- ASSIGNMENT -
Return each of the entries below precisely as it appears.

__________

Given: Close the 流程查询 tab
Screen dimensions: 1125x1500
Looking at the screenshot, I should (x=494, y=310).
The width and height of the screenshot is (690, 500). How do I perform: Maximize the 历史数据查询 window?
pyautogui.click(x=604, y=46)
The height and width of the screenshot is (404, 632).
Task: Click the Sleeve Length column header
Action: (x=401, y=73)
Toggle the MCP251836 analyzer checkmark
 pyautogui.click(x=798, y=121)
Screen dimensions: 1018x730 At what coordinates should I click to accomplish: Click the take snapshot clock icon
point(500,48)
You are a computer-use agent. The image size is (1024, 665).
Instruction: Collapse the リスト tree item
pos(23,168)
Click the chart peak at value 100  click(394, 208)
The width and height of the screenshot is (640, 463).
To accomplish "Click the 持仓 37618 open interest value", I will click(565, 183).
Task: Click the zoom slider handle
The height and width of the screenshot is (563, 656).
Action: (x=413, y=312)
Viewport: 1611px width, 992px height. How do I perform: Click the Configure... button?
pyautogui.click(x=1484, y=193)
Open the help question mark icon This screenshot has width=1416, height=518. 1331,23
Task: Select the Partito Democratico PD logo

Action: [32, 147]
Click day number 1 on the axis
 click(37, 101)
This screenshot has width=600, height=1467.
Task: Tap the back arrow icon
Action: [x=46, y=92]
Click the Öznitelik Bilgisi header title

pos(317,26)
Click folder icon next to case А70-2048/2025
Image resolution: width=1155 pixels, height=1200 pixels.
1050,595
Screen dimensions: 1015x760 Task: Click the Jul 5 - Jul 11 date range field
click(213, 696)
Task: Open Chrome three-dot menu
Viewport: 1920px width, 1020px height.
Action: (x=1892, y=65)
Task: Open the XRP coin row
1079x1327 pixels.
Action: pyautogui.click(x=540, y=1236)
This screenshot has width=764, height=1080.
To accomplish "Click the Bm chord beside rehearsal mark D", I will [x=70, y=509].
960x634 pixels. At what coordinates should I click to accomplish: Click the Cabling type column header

__________

- ANSWER BOX -
Given: Close the 流程查询 tab
Screen dimensions: 1125x1500
Looking at the screenshot, I should (x=494, y=310).
The width and height of the screenshot is (690, 500). How do I perform: Maximize the 历史数据查询 window?
pyautogui.click(x=604, y=46)
The height and width of the screenshot is (404, 632).
Task: Click the Sleeve Length column header
Action: (x=401, y=73)
Toggle the MCP251836 analyzer checkmark
 pyautogui.click(x=798, y=121)
Screen dimensions: 1018x730 At what coordinates should I click to accomplish: Click the take snapshot clock icon
point(500,48)
You are a computer-use agent. The image size is (1024, 665).
Instruction: Collapse the リスト tree item
pos(23,168)
Click the chart peak at value 100  click(394, 208)
The width and height of the screenshot is (640, 463).
To accomplish "Click the 持仓 37618 open interest value", I will click(565, 183).
Task: Click the zoom slider handle
The height and width of the screenshot is (563, 656).
Action: (x=413, y=312)
Viewport: 1611px width, 992px height. How do I perform: Click the Configure... button?
pyautogui.click(x=1484, y=193)
Open the help question mark icon This screenshot has width=1416, height=518. 1331,23
Task: Select the Partito Democratico PD logo

Action: [32, 147]
Click day number 1 on the axis
 click(37, 101)
This screenshot has width=600, height=1467.
Task: Tap the back arrow icon
Action: [x=46, y=92]
Click the Öznitelik Bilgisi header title

pos(317,26)
Click folder icon next to case А70-2048/2025
Image resolution: width=1155 pixels, height=1200 pixels.
1050,595
Screen dimensions: 1015x760 Task: Click the Jul 5 - Jul 11 date range field
click(213, 696)
Task: Open Chrome three-dot menu
Viewport: 1920px width, 1020px height.
Action: (x=1892, y=65)
Task: Open the XRP coin row
1079x1327 pixels.
Action: pyautogui.click(x=540, y=1236)
This screenshot has width=764, height=1080.
To accomplish "Click the Bm chord beside rehearsal mark D", I will [x=70, y=509].
960x634 pixels. At what coordinates should I click to accomplish: Click the Cabling type column header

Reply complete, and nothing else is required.